# Caught another Coyote #7...



## Moose57 (Sep 7, 2009)

Checked traps this morning at about 7:30 nothing in my trap. My neighbor HunterJB6 went out and checked his traps at about 10 in the morning, nothing in his traps. His boy went out at about 3 in the afternoon to make a set and came back in and told his dad who called me and said ya got another one... So this yote was caught between 10am and 3pm Saturday. Another nice male caught in the backyard.


----------



## FAAMECH (Jul 14, 2009)

Nice.job moose

_OutdoorHub Mobile, the information engine of the outdoors_


----------



## Fur-minator (Nov 28, 2007)

Fur-minator said:


> Looking forward to seeing # 7.


:lol:


Nice Job!

Do you want me to say "Looking forward to seeing # 8" ?


----------



## Moose57 (Sep 7, 2009)

Fur-minator said:


> :lol:
> 
> 
> Nice Job!
> ...


 
Might as well. Need to end the season on a nice even number! :lol:
Thanks Fur-minator and FAAMECH.


----------



## FAAMECH (Jul 14, 2009)

Any signs of rubbing on this one?


----------



## Moose57 (Sep 7, 2009)

FAAMECH said:


> Any signs of rubbing on this one?


 
FAAMECH,
No signs at all of any rubbing. However the bush he was standing next to didnt fair well. This young male was none to happy and vented his frustration on the bush. :lol:


----------



## U.P. trappermark (Jul 4, 2010)

Moose your slaying them yotes, congrats.


----------



## Moose57 (Sep 7, 2009)

Thanks U.P.
I have been lucky this year! You know what they say...
Even a blind squirrel finds a nut once in a while... :lol:


----------



## hunterjb6 (Jul 7, 2009)

Another good one!!!! Good job MR.....


----------



## U.P. trappermark (Jul 4, 2010)

Moose57 said:


> Thanks U.P.
> I have been lucky this year! You know what they say...
> Even a blind squirrel finds a nut once in a while... :lol:


:lol::lol:Good one..

I picked up a red yesterday and I also had a sprung trap but I didnt have time to reset till today, well I had to set the trap to get the tore up produce bag out and low and behold this coyote that I had educated a few times this year got up on the snow bank and took a crap right on my trap, there it was, nicely placed right in between both jaws of my MB550:evil:. I think the weight of this turd is what set of my trap:yikes:

He definetly has had enough fiber this week......


----------



## 9 (Jan 17, 2000)

U.P. trappermark said:


> :lol::lol:Good one..
> 
> I picked up a red yesterday and I also had a sprung trap but I didnt have time to reset till today, well I had to set the trap to get the tore up produce bag out and low and behold this coyote that I had educated a few times this year got up on the snow bank and took a crap right on my trap, there it was, nicely placed right in between both jaws of my MB550:evil:. I think the weight of this turd is what set of my trap:yikes:
> 
> He definetly has had enough fiber this week......
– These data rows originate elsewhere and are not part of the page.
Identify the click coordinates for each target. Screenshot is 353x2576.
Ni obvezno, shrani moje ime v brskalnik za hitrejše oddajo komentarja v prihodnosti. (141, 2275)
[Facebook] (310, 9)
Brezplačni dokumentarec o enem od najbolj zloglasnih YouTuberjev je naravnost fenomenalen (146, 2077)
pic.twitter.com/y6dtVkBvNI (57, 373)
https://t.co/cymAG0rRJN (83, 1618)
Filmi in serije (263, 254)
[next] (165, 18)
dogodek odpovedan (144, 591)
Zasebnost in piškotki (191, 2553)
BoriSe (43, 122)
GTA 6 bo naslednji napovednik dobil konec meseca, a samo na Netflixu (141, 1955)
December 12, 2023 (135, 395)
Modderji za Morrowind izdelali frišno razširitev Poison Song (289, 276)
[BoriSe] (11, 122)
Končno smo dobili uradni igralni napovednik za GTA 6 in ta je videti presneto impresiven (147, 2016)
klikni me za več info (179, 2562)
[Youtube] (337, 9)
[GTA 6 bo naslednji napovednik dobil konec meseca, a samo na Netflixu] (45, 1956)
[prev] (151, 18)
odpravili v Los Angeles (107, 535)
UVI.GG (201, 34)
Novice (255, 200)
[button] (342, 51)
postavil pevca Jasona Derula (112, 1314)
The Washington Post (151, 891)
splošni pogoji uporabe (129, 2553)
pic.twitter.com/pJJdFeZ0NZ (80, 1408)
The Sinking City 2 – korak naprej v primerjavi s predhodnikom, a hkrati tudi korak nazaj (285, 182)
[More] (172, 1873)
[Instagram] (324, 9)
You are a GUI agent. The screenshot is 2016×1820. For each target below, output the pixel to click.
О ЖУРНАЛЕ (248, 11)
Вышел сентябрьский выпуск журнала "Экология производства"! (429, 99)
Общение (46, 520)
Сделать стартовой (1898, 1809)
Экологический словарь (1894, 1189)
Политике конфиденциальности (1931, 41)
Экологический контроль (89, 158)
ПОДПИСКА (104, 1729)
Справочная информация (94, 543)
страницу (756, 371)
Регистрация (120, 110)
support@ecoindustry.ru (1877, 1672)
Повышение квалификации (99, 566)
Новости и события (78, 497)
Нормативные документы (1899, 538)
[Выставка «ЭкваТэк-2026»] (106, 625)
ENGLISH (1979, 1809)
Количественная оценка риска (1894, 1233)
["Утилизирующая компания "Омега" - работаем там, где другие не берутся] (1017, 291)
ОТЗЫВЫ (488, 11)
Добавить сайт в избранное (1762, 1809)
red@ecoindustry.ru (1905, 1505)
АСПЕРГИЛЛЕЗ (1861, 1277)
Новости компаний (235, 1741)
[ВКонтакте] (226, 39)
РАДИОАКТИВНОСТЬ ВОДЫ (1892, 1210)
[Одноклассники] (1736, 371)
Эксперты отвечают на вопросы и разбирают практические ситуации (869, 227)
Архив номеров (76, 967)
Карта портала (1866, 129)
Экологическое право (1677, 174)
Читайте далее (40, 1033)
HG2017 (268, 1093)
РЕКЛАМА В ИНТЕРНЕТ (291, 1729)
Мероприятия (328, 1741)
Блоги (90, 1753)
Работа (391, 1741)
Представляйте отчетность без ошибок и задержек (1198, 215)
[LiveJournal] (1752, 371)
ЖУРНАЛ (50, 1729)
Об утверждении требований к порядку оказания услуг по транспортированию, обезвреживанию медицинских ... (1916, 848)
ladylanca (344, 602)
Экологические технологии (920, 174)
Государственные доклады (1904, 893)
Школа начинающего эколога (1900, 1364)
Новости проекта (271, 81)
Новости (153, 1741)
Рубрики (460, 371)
:lol::lol::lol: I'd say UPM there must be love in the air so it left you a little Valentines Day kiss!:lol:


----------



## Moose57 (Sep 7, 2009)

Congrats on your red U.P.! Was that the little crapper you have been after? I wish I could have got a fox or two this year but its been all yotes.
Hang in there U.P. I would re-set and wait for the "Bigger Crapper" to return. Just be carefull when you check your set because if the turd was big enough to fire the trap you might trip over the thing! :lol:
Good Luck U.P.!
Moose...


----------



## Moose57 (Sep 7, 2009)

Seldom said:


> :lol::lol::lol: I'd say UPM there must be love in the air so it left you a little Valentines Day kiss!:lol:


Good one Seldom!!! :lol::lol:


----------



## U.P. trappermark (Jul 4, 2010)

Seldom said:


> :lol::lol::lol: I'd say UPM there must be love in the air so it left you a little Valentines Day kiss!:lol:


 

I guess so. :lol:


----------



## U.P. trappermark (Jul 4, 2010)

Moose57 said:


> Congrats on your red U.P.! Was that the little crapper you have been after? I wish I could have got a fox or two this year but its been all yotes.
> 
> I think is was the Crapper.:lol::lol:
> 
> ...


Moose you shoulda seen me, the turd was a little frosty so it looked like just snow, I stood on the trap and pulled it out and went to fling it out and it was stuck to my glove, so when grabbed it with my other hand it quite un thawed. :yikes:
The trap and the gloves went in the back of the truck as I just stood there laughing all by my self.


----------



## Moose57 (Sep 7, 2009)

Sounds like a "sticky situation" there U.P.
All the more reason to get back after the varmint!


----------



## timberdoodle528 (Nov 25, 2003)

Another one Gary?! Congrats!


----------



## Moose57 (Sep 7, 2009)

timberdoodle528 said:


> Another one Gary?! Congrats!


 Yep Timber another one!  I caught this one in the re-make of the #6 catch set. I had to borrow a stretcher from Eric because I only have 6 stretchers. I also gave up the catch circle to Eric's boy. He made a set in it yesterday so hopefully in a few days he will have his first yote.


----------



## FREEPOP (Apr 11, 2002)

Good going Moose. I almost set some traps today but decided to wait ill next week after more snow is gone.


----------



## Moose57 (Sep 7, 2009)

Thanks Freepop,
Thats my plan too. Still need to get back to that lady's property I told you about. But with the rain on the way and melting snow I am going to wait. No need to go out and make new sets just to have the bait hole's full of water in a few days.


----------



## BigWhiskey (Jan 7, 2010)

Nice job, good to see guys still catchin stuff.


----------



## giver108 (Nov 24, 2004)

Once again Gary, nice work. My total post number is getting up there simply stating this fact this winter. I know who I'm calling for a loan once you sell your pelts.


----------



## Moose57 (Sep 7, 2009)

Thanks Big Whiskey and Todd! 
Todd I was thinking about hitting you up for a loan! I hate to see what my bill at Moyles is going to be...


----------